A regional salmon supply shortage may be in the making in America’s most populace state, after Fisheries managers in Oregon announced they would place tough restrictions on wild catches in California waters.
The wild-catch industry is expected to suffer, too, as the Pacific Fishery Management Council reacts to what was a fall salmon run a quarter of the usual size. In its Summary of 2018 Stock Forecasts, the Council recommended the National Fishery Service change its stock designation for two Chinook and three Coho stocks (Sacramento Fall Chinook and Klamath River Fall Chinook).
“These five stocks meet the criteria for ‘overfished’ status,” the Council wrote in its report, adding that fisheries officials up and down the US West Coast would be notified to stop related catches.
The harvest was just about to get going in some places. Other areas, as at Fort Bragg and San Francisco, were to get going on April 7th.

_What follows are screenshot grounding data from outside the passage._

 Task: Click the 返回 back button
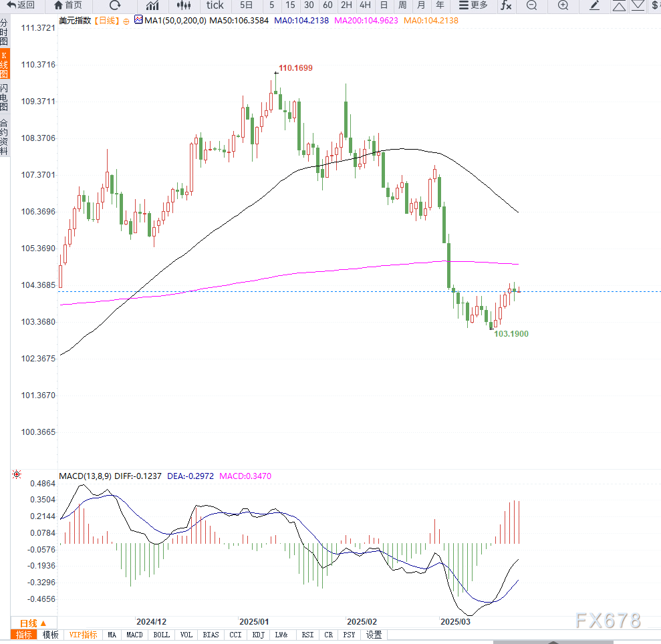21,5
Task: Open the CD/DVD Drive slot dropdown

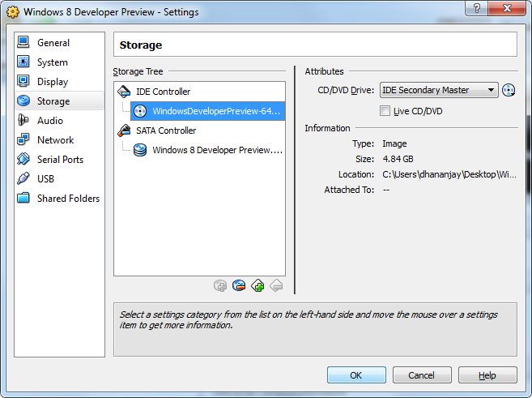Action: [439, 91]
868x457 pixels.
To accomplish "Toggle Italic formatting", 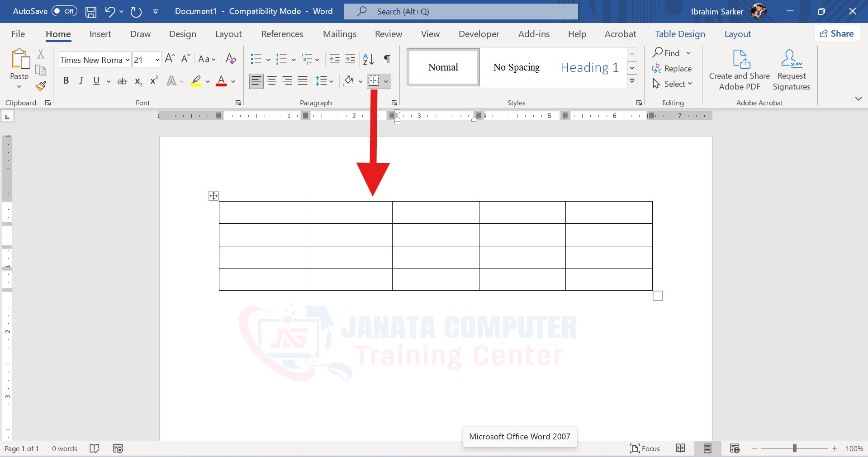I will (81, 81).
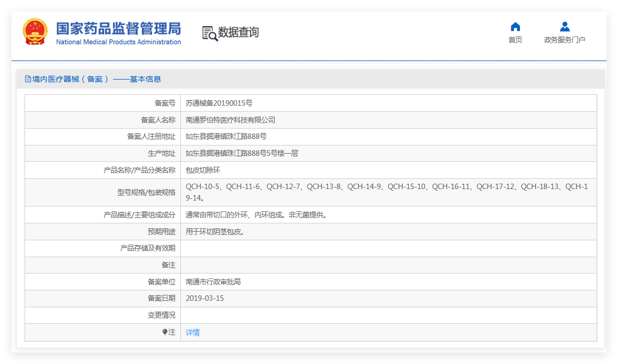Click the lightbulb icon next to 注
The height and width of the screenshot is (364, 618).
[x=165, y=332]
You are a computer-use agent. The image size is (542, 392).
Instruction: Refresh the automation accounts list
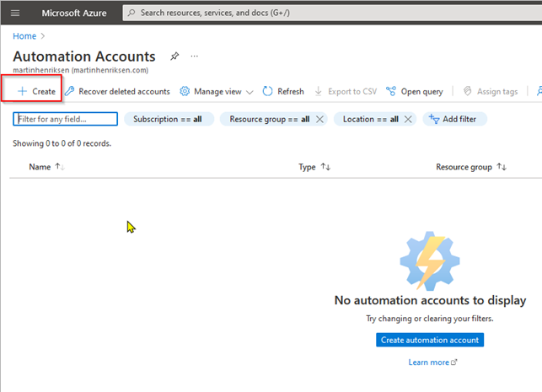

According to a report for the U.S. Commerce Department by the National Oceanic and Atmospheric Administration, the California commercial salmon industry is worth about USD 88 million in sales, state income and added supply-chain value. That number is far lower than it was five years ago, when the fishery in California was worth USD 188 million, before seasons of on-land drought and heat waves reportedly reduced overall smolt survival
The California commercial fishery netted about 800 tonnes of salmon in 2015, when landings increased 48 percent. Under a ban, no more than a third of that volume could join the supply to local markets air-freight to Asia.